Jangan sampai istri tahu kalau besok adalah pernikahan keduaku. Tanpa ijinnnya tentu saja, kalau ijin menikah lagi, bisa-bisa tamat karirku.
Aku bukannya tidak mencintai istri, sangat malah. Dia perempuan yang cantik, kalem, berhijab. Ibu rumah tangga yang sempurna. Di tahun keempat pernikahan, belum juga dikarunia buah hati, tapi aku masih setia. Janjiku padanya, tidak akan pernah ada yang lain. Kenapa aku menikah lagi? Entahlah.
Secara tidak sengaja, aku ketemu seorang cewek, Sofi namanya. Awalnya biasa saja, geli malah, dia getol sekali untuk bisa dekat denganku. Sudah kubilang, aku sudah beristri, dia malah tambah merasa tertantang, herannya aku juga merasa demikian. Sepertinya senjata makan tuan.

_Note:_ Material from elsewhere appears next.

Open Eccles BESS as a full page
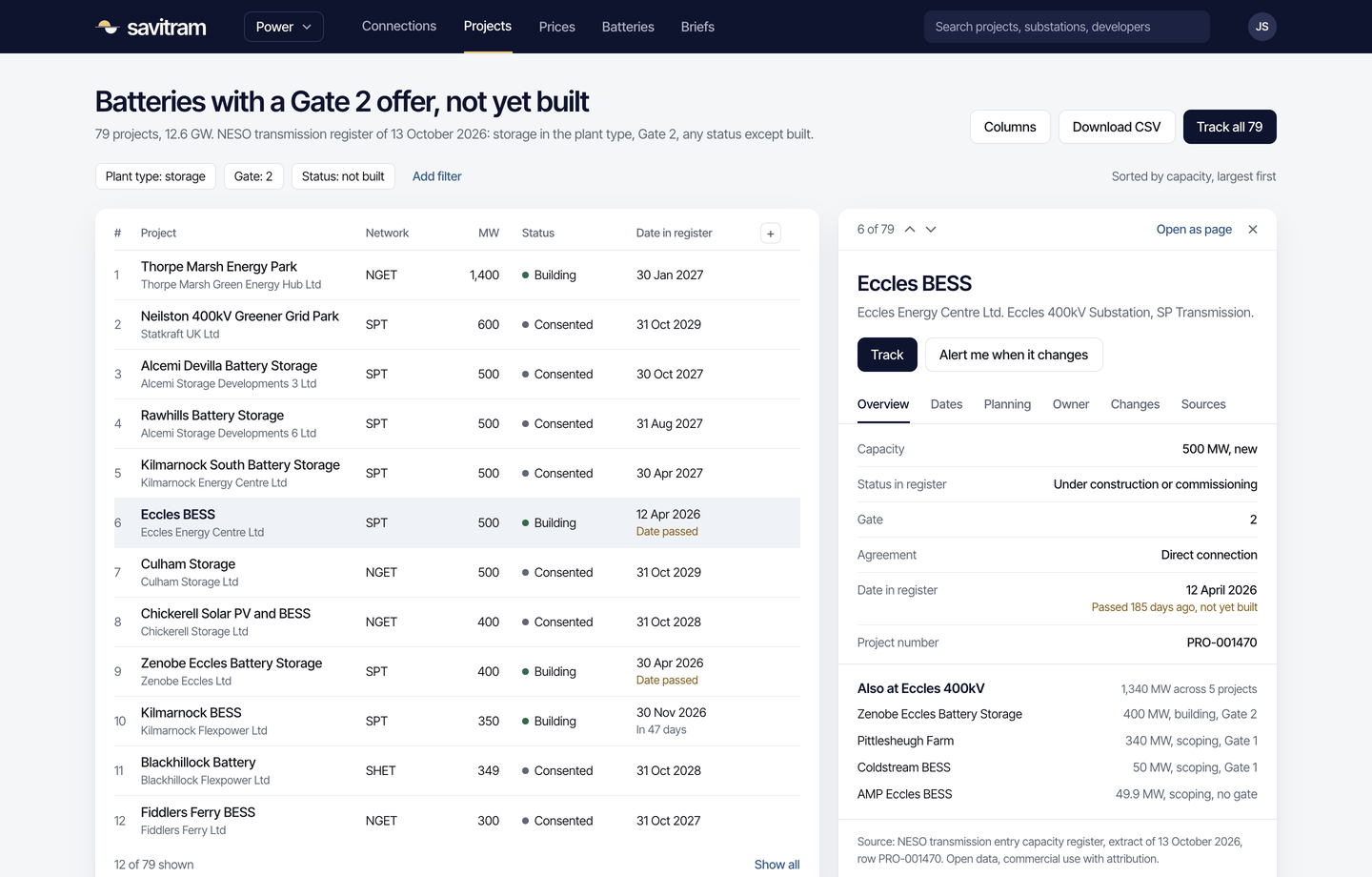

Beberapa bulan menjalin hubungan dengannya, aku menjadi ketagihan apalagi suatu malam secara sengaja aku ke tempat kosnya, terjadilah yang seharusnya tidak terjadi, aku sangat menikmati. Dia sangat liar dan panas, sampai membuat aku kewalahan. Hal yang tidak kudapat dari Lani, istriku. Aku jadi sering mencuri waktu dengannya, kalau tidak di kosnya, ya di losmen luar kota. Alasan dinas mendadak selalu kuutarakan pada Lani.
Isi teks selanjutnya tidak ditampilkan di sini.